• _Aim of the exercise_
Each entry should be written out again exactly, so that nothing is lost.

• _Records_

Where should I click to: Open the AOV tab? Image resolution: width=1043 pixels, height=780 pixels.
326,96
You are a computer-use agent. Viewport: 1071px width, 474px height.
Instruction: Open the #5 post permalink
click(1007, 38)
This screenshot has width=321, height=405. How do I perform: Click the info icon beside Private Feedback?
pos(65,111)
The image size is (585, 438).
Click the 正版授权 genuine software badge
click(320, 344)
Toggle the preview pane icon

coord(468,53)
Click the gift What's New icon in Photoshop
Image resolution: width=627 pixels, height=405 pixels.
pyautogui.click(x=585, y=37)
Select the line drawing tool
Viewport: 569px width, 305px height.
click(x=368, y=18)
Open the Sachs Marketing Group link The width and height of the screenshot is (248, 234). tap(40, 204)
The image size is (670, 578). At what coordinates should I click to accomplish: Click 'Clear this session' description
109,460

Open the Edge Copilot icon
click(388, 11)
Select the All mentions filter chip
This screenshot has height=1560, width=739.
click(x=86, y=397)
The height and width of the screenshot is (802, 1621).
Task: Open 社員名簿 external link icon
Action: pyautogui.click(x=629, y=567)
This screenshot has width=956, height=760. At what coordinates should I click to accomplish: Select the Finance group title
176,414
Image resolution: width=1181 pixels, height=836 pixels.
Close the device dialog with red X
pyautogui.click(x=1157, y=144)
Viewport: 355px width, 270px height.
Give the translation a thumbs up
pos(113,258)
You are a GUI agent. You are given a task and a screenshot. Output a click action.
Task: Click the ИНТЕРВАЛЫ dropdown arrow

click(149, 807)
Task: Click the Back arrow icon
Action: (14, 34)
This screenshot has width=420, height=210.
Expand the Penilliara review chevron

• _Task solution_
Where should I click to: Open the AOV tab? Image resolution: width=1043 pixels, height=780 pixels.
326,96
You are a computer-use agent. Viewport: 1071px width, 474px height.
Instruction: Open the #5 post permalink
click(1007, 38)
This screenshot has width=321, height=405. How do I perform: Click the info icon beside Private Feedback?
pos(65,111)
The image size is (585, 438).
Click the 正版授权 genuine software badge
click(320, 344)
Toggle the preview pane icon

coord(468,53)
Click the gift What's New icon in Photoshop
Image resolution: width=627 pixels, height=405 pixels.
pyautogui.click(x=585, y=37)
Select the line drawing tool
Viewport: 569px width, 305px height.
click(x=368, y=18)
Open the Sachs Marketing Group link The width and height of the screenshot is (248, 234). tap(40, 204)
The image size is (670, 578). At what coordinates should I click to accomplish: Click 'Clear this session' description
109,460

Open the Edge Copilot icon
click(388, 11)
Select the All mentions filter chip
This screenshot has height=1560, width=739.
click(x=86, y=397)
The height and width of the screenshot is (802, 1621).
Task: Open 社員名簿 external link icon
Action: pyautogui.click(x=629, y=567)
This screenshot has width=956, height=760. At what coordinates should I click to accomplish: Select the Finance group title
176,414
Image resolution: width=1181 pixels, height=836 pixels.
Close the device dialog with red X
pyautogui.click(x=1157, y=144)
Viewport: 355px width, 270px height.
Give the translation a thumbs up
pos(113,258)
You are a GUI agent. You are given a task and a screenshot. Output a click action.
Task: Click the ИНТЕРВАЛЫ dropdown arrow

click(149, 807)
Task: Click the Back arrow icon
Action: (14, 34)
This screenshot has width=420, height=210.
Expand the Penilliara review chevron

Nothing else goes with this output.